Мы привыкли к совсем другому отношению охраны и склонны были видеть в обещании старшего надзирателя какую-то провокацию. Велико было наше удивление, когда на другой день он принес ответную телеграмму жены Турецкого.
В дальнейшем я еще вернусь к рассказу об этом человеке, своим гуманным отношением облегчившем нам тяжелые месяцы заключения.
Возвращаюсь к С. Турецкому. Узнав, что жена его не арестована и дома все благополучно, он стал спокойнее.
Все мы рассчитывали, что заключение наше не будет слишком долгим, что изменится обстановка и невиновных освободят. Поэтому мы хотели как-то использовать время заключения для учебы, увеличения своих знаний. Мы были плохо знакомы с вопросами философии, и по нашей просьбе С. Турецкий прочел нам цикл лекций по этому предмету.
Значительно позднее, в 1939–<19>42 гг., мне пришлось снова встретиться с ним в Норильском лагере МВД.
Попав в лагерь, С. Турецкий считал, что его долгом является напряженный труд на «общих» работах (этим термином обозначалась работа землекопов, грузчиков и др. на открытом воздухе при заполярной зиме, длившейся 9 месяцев в году, <пр>и морозах в 50 гр<адусов> и сильных ветрах). Этот маленький, физически очень слабый интеллигент, огромным нервным напряжением заставлял себя не отставать в работе от привычных к физическому труду сибиряков-крестьян и рабочих.
С. Турецкий пробыл на общих наружных работах более года и был против своей воли переведен на работу учетчика в канцелярию лагеря только тогда, когда его здоровье было окончательно подорвано и даже до лагерного начальства дошло сознание, что случай с этим человеком незаурядный. Вскоре С. Турецкий заболел, попал в лагерную больницу и умер, так и не увидав свободы.
Другой необычной фигурой в нашей камере был человек совсем противоположных убеждений и нравственных качеств. Еще до нашего водворения в камеру там уже находился пожилой немец по фамилии Фукс. Он ни в какой мере не скрывал того, что является по своим взглядам стопроцентным фашистом и приехал в СССР в 1936 г. как инженер крупной немецкой машиностроительной фирмы, имея прямые задания по шпионажу. При выполнении этих заданий он был арестован органами безопасности и приговорен к тюремному заключению.
Молодым человеком он участвовал в Первой мировой войне, служил матросом на подводной лодке. Примкнув к Гитлеру сразу же после организации национал-социалистической партии, Фукс был верным ее адептом. Он считал, что Германии предназначена особая роль в мире, что немцы-арийцы — это раса господ, ненавидел коммунистов и евреев.

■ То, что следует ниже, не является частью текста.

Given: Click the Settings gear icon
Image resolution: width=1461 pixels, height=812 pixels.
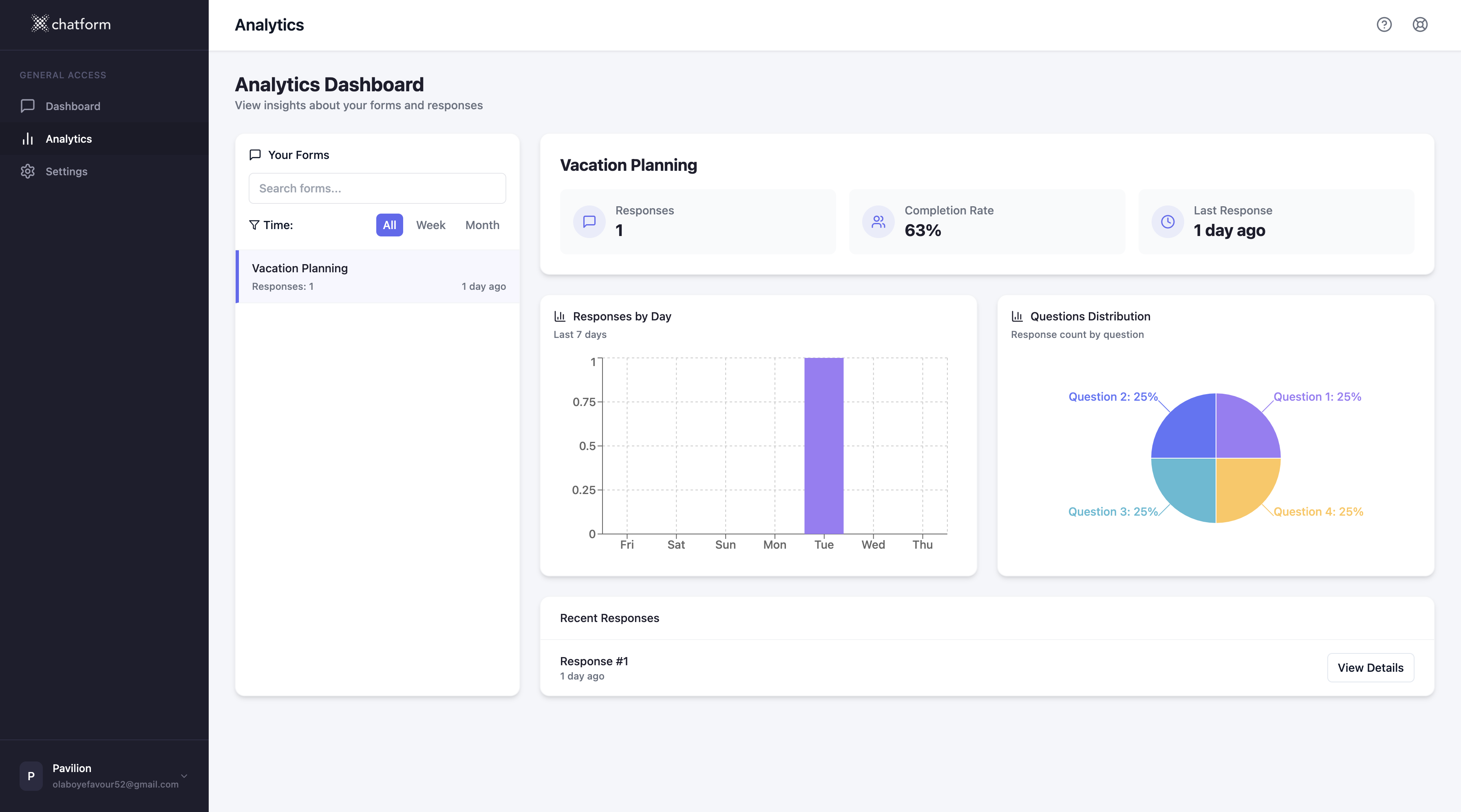Looking at the screenshot, I should pos(28,171).
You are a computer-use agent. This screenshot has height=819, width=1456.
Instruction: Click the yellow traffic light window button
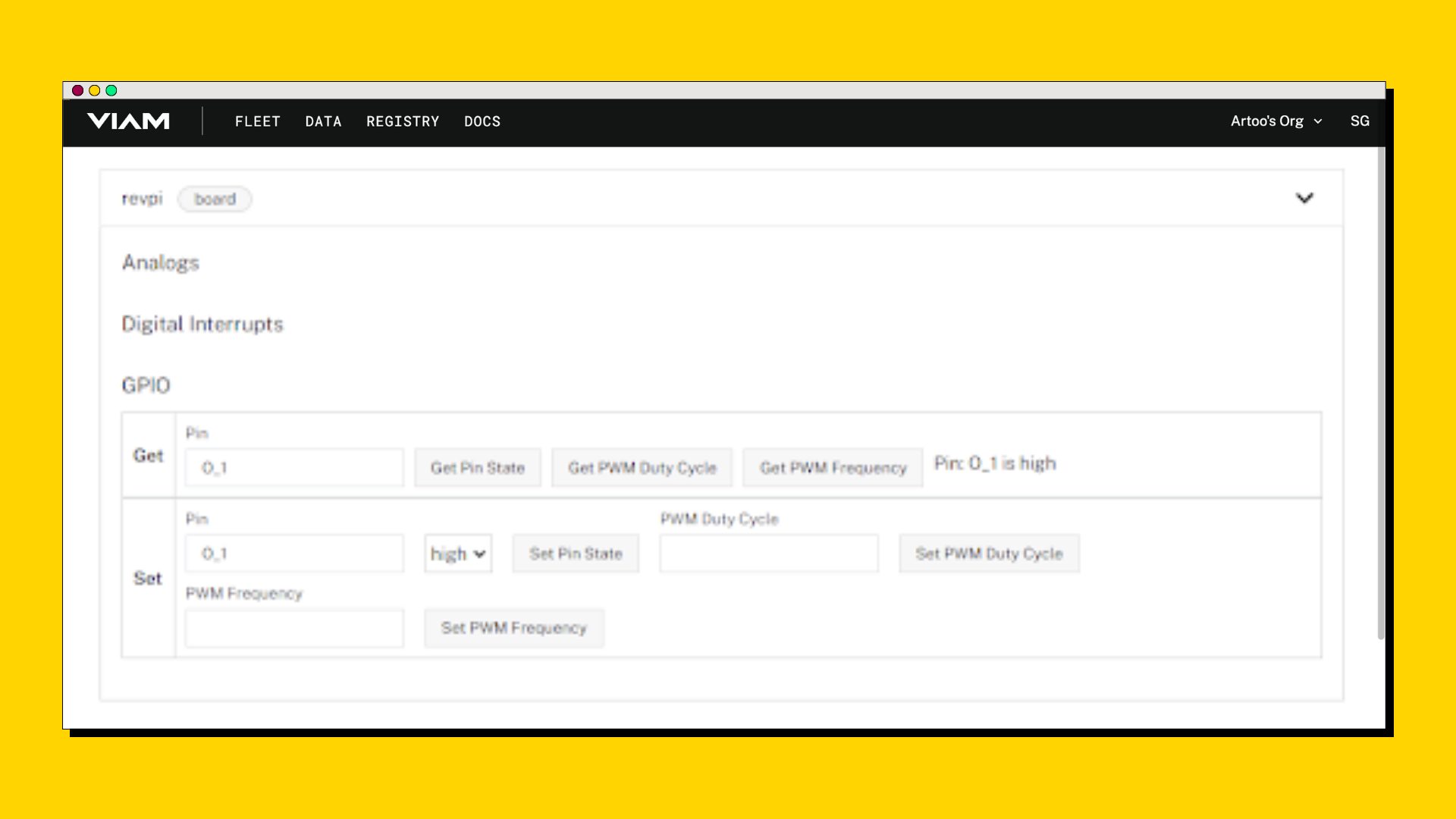[94, 89]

Приученный к строгой дисциплине солдата, обладая незаурядной волей, убежденный в своей правоте, это был настоящий матерый враг. Он считал гуманность по отношению к людям слюнтяйством. Готов был к войне во имя гитлеризма и славы немецкой нации, которую он видел в военной победе и подчинении других народов.
Свой арест и заключение он считал временными, рассчитывая на то, что тем или иным путем германское правительство окажет ему помощь. Вскоре после нашего прибытия в Вологодскую тюрьму была и в самом деле сделана попытка его обмена. Приезжал какой-то сотрудник Германского посольства; Фукса переодели в собственный костюм, побрили и повезли на свидание.
Он вернулся полный надежды на скорую свободу, но, по-видимому, что-то помешало обмену, и он остался в заключении.
В камере он держался подчеркнуто отчужденно; по отношению к администрации тюрьмы вел себя вызывающе. Демонстративно нарушал тюремный режим и в камере, и во время прогулок. Всячески подчеркивал, что воля его не сломлена. Каждую неделю он попадал на несколько дней в тюремный карцер, но продолжал демонстрировать свою «железную волю», очень похожий в этом на жалкого героя рассказа Лескова о немце с железной волей.
Летом 1937 г. он заболел, был переведен в больницу, и я не встречал его больше.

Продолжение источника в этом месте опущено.